Once again. What the hell? Gendut means Fat, Man!

I just realize that not only her, but I think most girls kept giving names like that to people that they care about. When I was toddler, one of my aunt also called me with this kind of nicknames. When I was with si Onyed, she called me with “Chubby”, which means… fat. I didn’t do better, I should admit. Sometimes, I called her with “Bodoh” which means “stupid”.

Why insulting someone else’s physical appearance could be a love expression?

Does that mean that you call him/her with that way, shows you that you love him/her more? Does it mean that if you destroy someone else’s self confidence shows that you care about him/her more? Are you trying to say that “oh, even if you’re fat i love you still”? Are you trying to knock down his/her spirit so you can came up with this heroic “I’ll save you Dear” action?

I just realized that I hate that expression.

In the other side of the world, when you like someone, you’d give a better designation. You showed the affection with the good things that you feel. You’re either gonna call her/him: sweet heart, sweet pie, love, honey, hunny bunny… or worse, “baby”. But not “fat” or “chubby”, or maybe “stupid”.

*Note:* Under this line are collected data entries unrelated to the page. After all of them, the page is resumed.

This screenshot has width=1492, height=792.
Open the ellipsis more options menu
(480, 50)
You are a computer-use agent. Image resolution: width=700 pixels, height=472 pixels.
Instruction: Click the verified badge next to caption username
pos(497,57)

I know that in Indonesia, giving sweet name to the person you love would sound so stupid. Sometimes cheesy. Or… almost all the time unnecessary. But how hard is it to NOT calling something that would build up a bad self concept in someone’s mind? Is this Asian kind of thing? No wonder many Indonesians are engaged with obsessive diet and become so defensive about jokes, their self confident are ruined by people that they care about.

Anyways…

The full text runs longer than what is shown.